建築物の敷地は原則として2m以上接していなければならない
だたし、
- 自動車専用道路は道路として使用不可。
- 特定高架道路等も同様。
- 敷地の周囲に公園・緑地・広場等の空間がある場合は建築可。
- 幅4m以上の農道に2m以上接している場合建築可。
- 避難及び通行の安全の目的を十分に達する事ができる通路に接する場合建築可。
建築基準法の容積率・建ぺい率とは
容積率とは延べ面積の敷地面積に対する割合です。
(容積率=延べ面積/敷地面積≦容積率の限度)
建ぺい率とは建築面積の敷地面積に対する割合です。
(建ぺい率=建築面積/敷地面積≦建ぺい率の限度)
どちらも限度以下である必要があります。
前面道路と容積率・建ぺい率の関係
容積率は、「指定容積率」と「道路幅による容積率」があり、
前面道路の道路幅が12m未満である場合は「指定容積率」と「道路幅による容積率」の小さい方がその敷地の容積率になります。
道路幅による容積率
敷地の前面道路の幅員が12m未満の場合、用途地域に応じて道路幅に4/10または6/10を乗じたものが容積率になります。

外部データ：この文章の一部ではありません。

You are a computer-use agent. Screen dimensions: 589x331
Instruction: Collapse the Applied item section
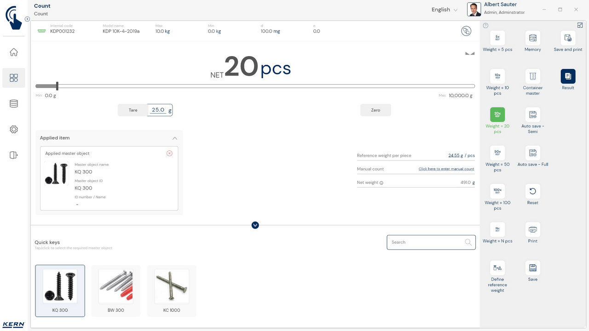[174, 138]
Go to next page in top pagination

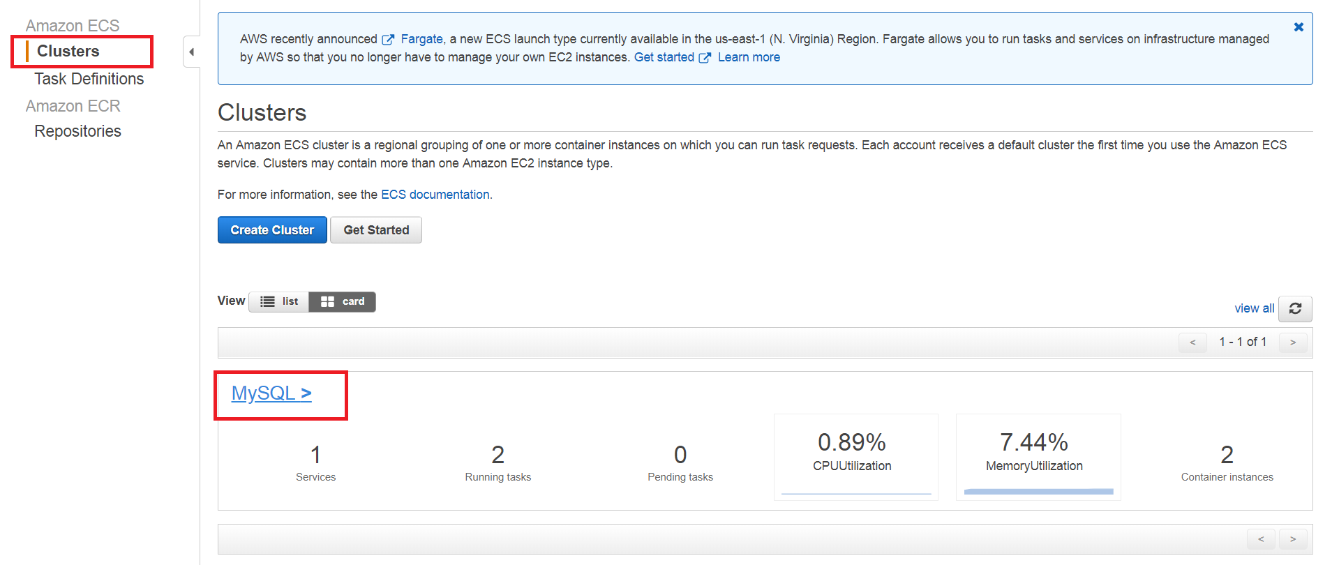click(x=1293, y=342)
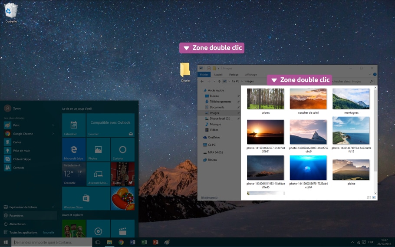Open the Partage ribbon tab
The width and height of the screenshot is (395, 247).
point(234,75)
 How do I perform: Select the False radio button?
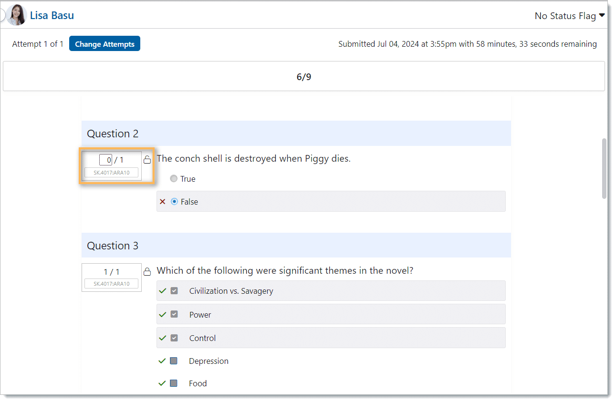click(174, 202)
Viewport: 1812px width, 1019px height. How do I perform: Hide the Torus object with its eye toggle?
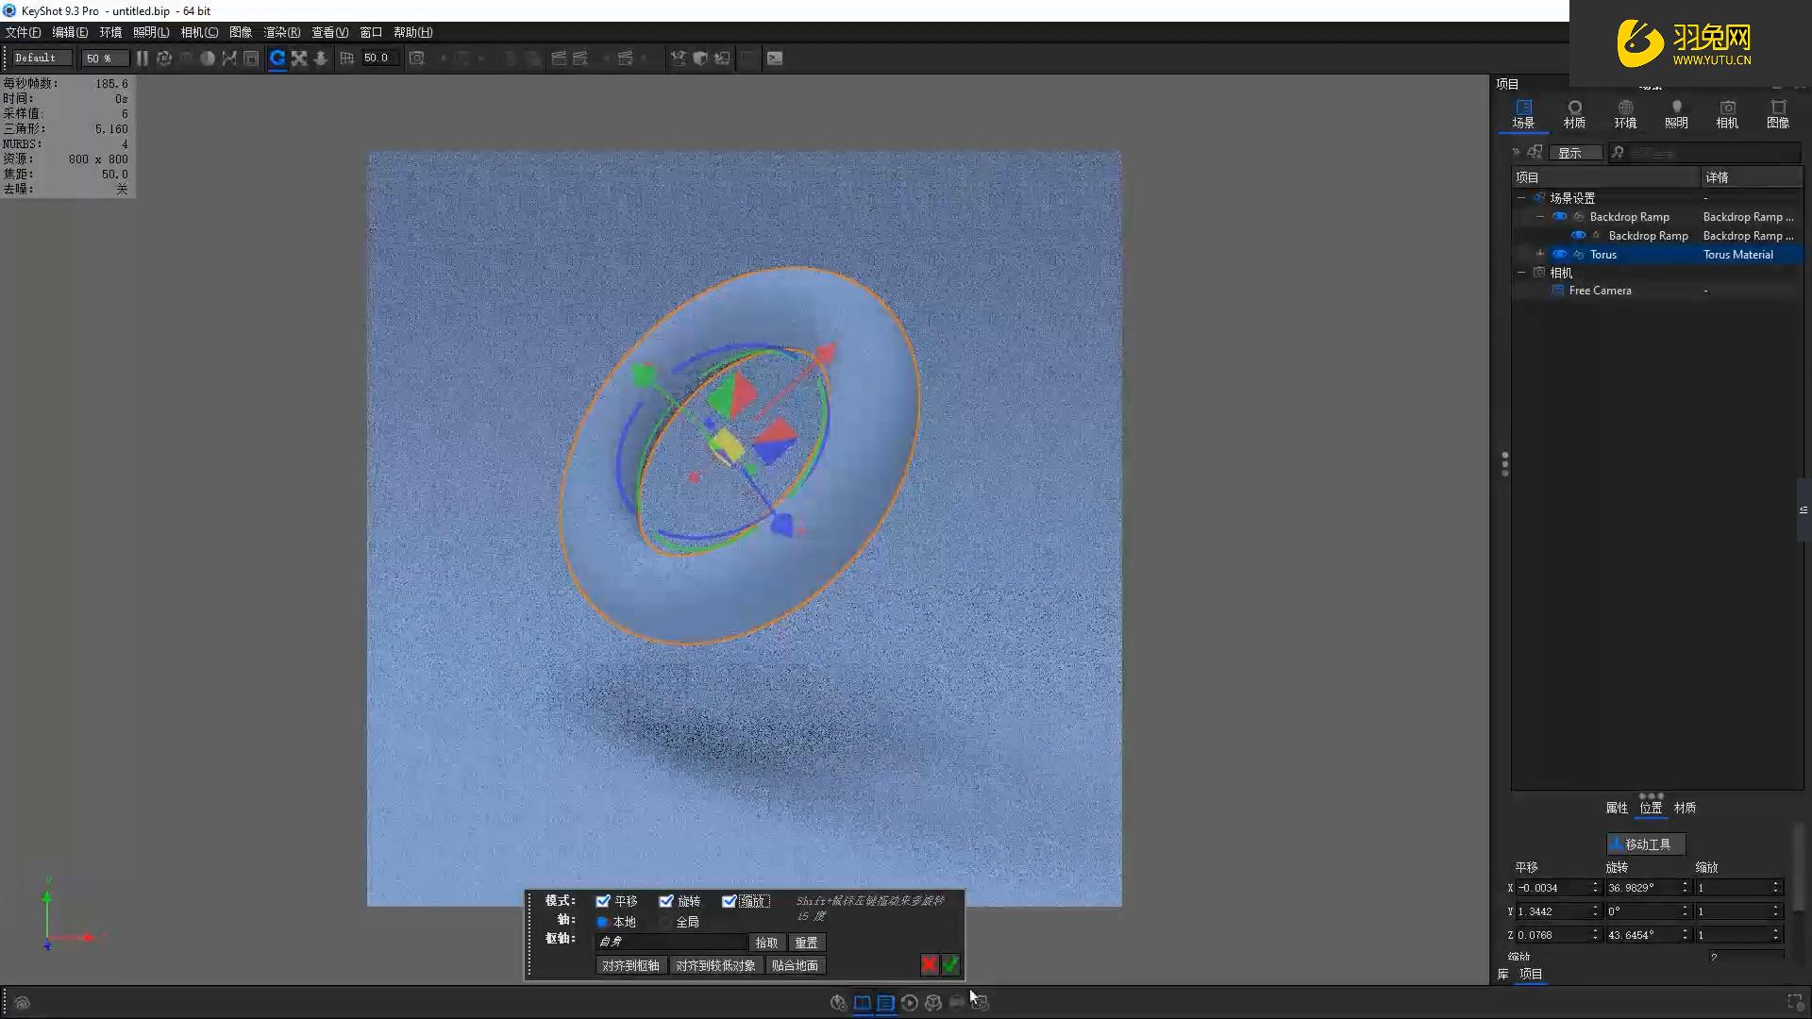click(1560, 254)
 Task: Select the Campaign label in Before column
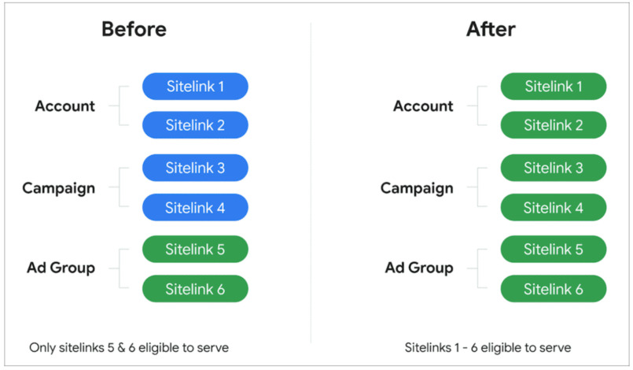pyautogui.click(x=58, y=188)
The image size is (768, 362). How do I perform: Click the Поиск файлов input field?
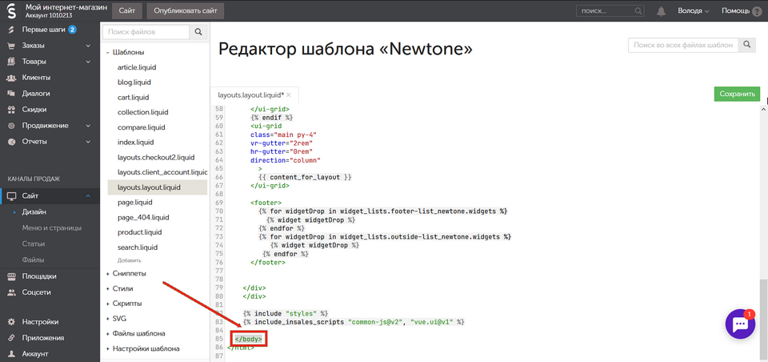click(x=146, y=32)
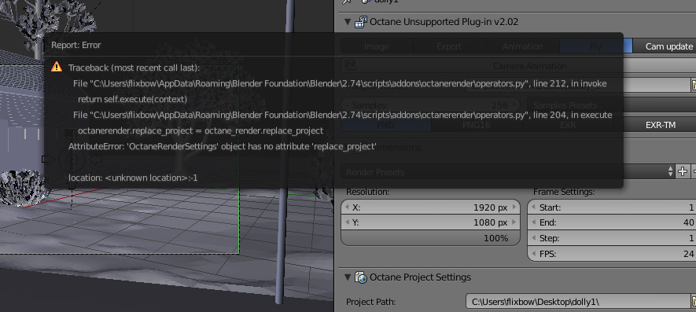Click the plus icon to add a render preset
Image resolution: width=696 pixels, height=312 pixels.
pyautogui.click(x=683, y=172)
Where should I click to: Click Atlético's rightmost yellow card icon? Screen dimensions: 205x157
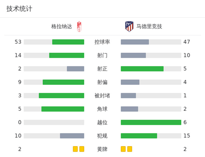(x=130, y=149)
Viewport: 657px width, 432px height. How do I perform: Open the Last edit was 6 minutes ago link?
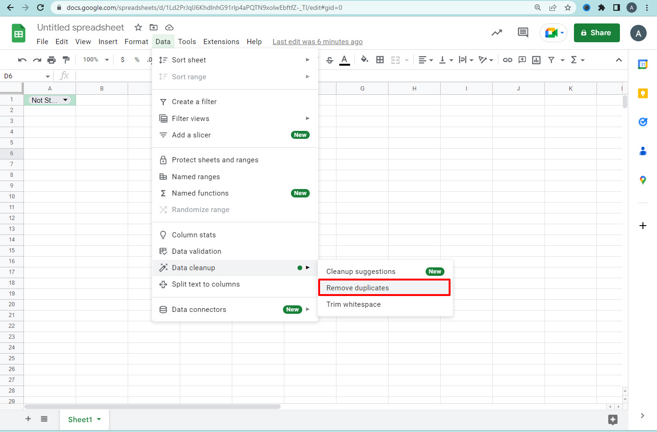pyautogui.click(x=317, y=42)
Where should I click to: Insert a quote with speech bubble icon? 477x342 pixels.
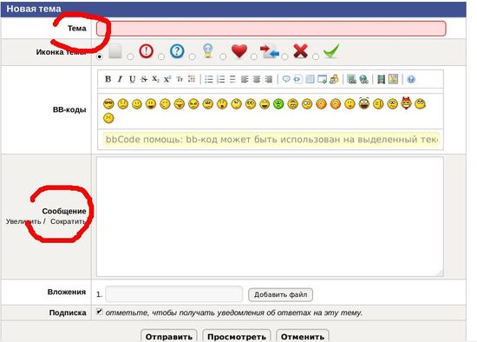pos(286,80)
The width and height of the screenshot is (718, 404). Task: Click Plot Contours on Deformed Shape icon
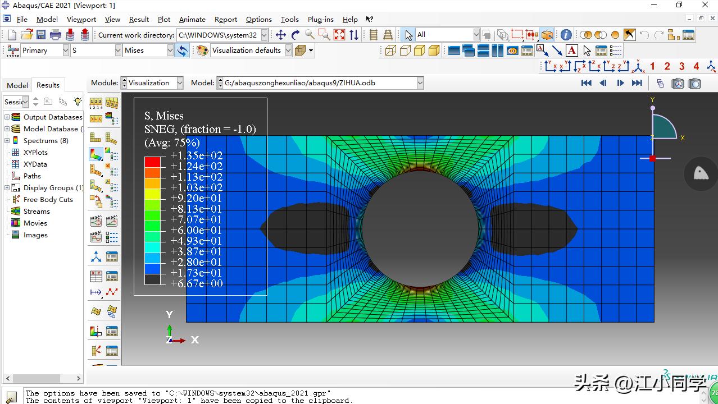click(x=96, y=153)
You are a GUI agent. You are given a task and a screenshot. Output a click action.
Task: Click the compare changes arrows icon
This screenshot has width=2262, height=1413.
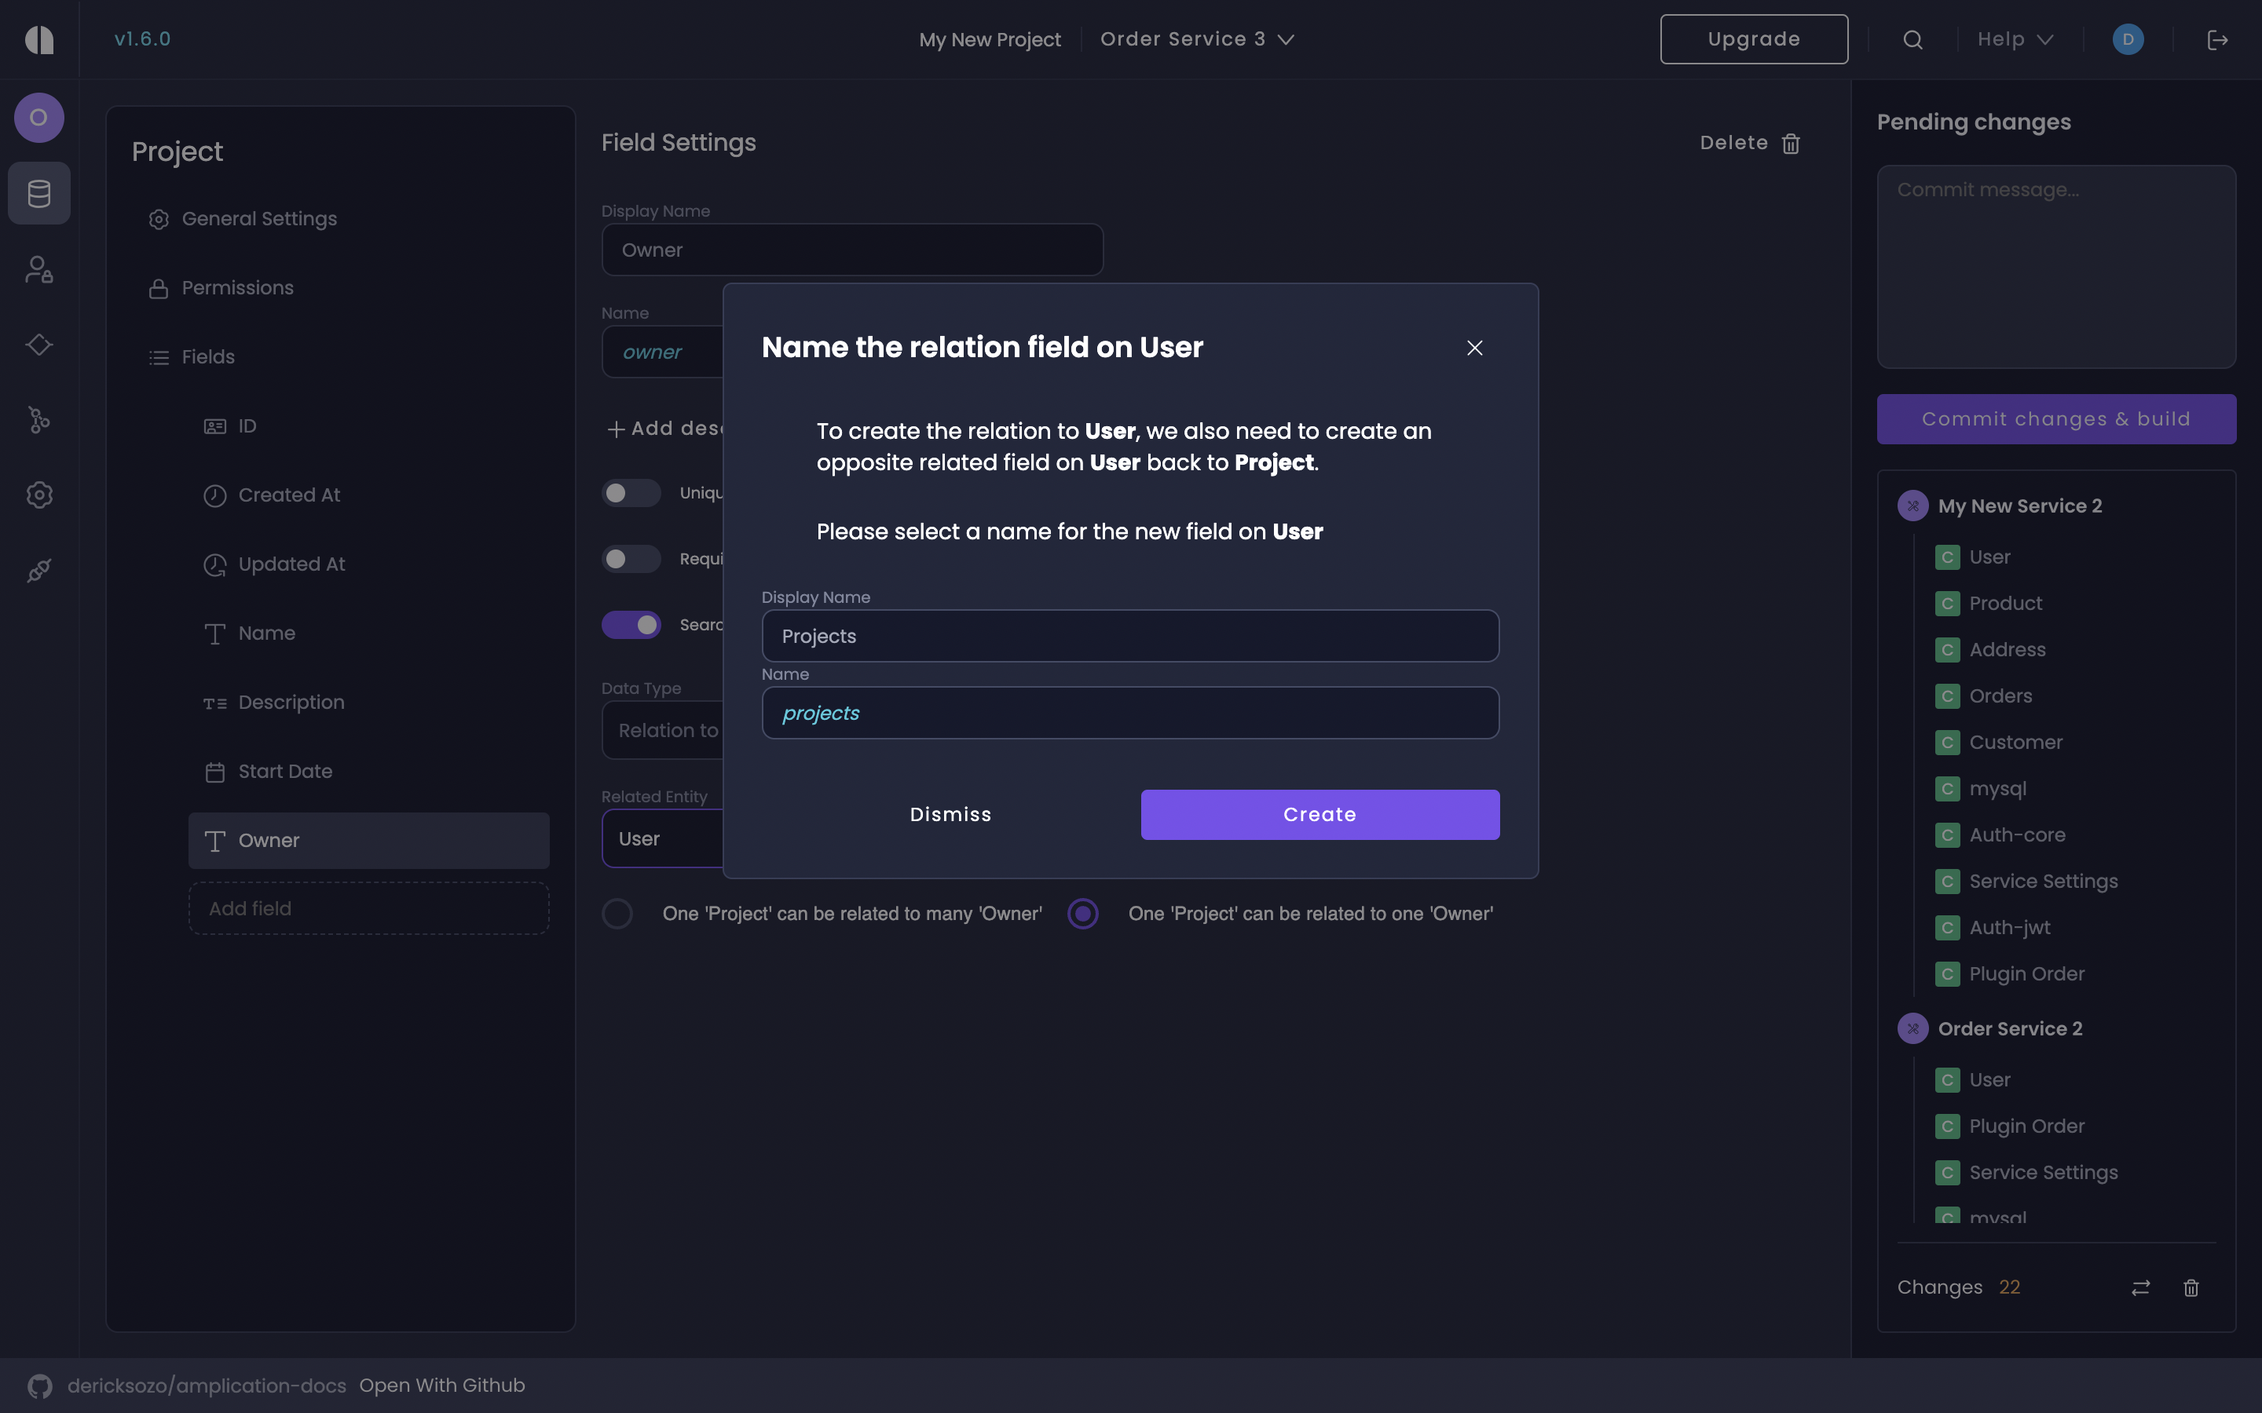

このあたりは一級建築士の試験に出るほか、住宅等の建築実務の際に毎回確認するところですよね。
土地の売買の際にも、重要事項説明書に必須の項目です。
第一種・第二種低層住居専用地域
前面道路幅員×4/10
第一種・第二種中高層住居専用地域、第一種・第二種住居地域、準住居地域
前面道路幅員×4/10(指定区域内=6/10)
その他の地域(商業系・工業系・指定のない地域等)
前面道路幅員×6/10(指定区域は4/10又は8/10)
以上、今回は築基準法の道路幅員や前面道路、容積率・建ぺい率についてでした。
- 建築基準法の道路幅員・接道条件
- 前面道路と容積率・建ぺい率の関係
一級建築士の試験ではより細かな内容が出題されます。
法令集を引くことに慣れることが法規で合格点を取るもっとも確実な方法です。
その前にある程度基本を覚えておくと非常に楽になりますから、このブログで紹介している項目を確実に抑えておいてください。
こうしたインプット作業をしたら、かならず問題集をやってアウトプットしてくださいね。
そうすることで知識が定着しますので。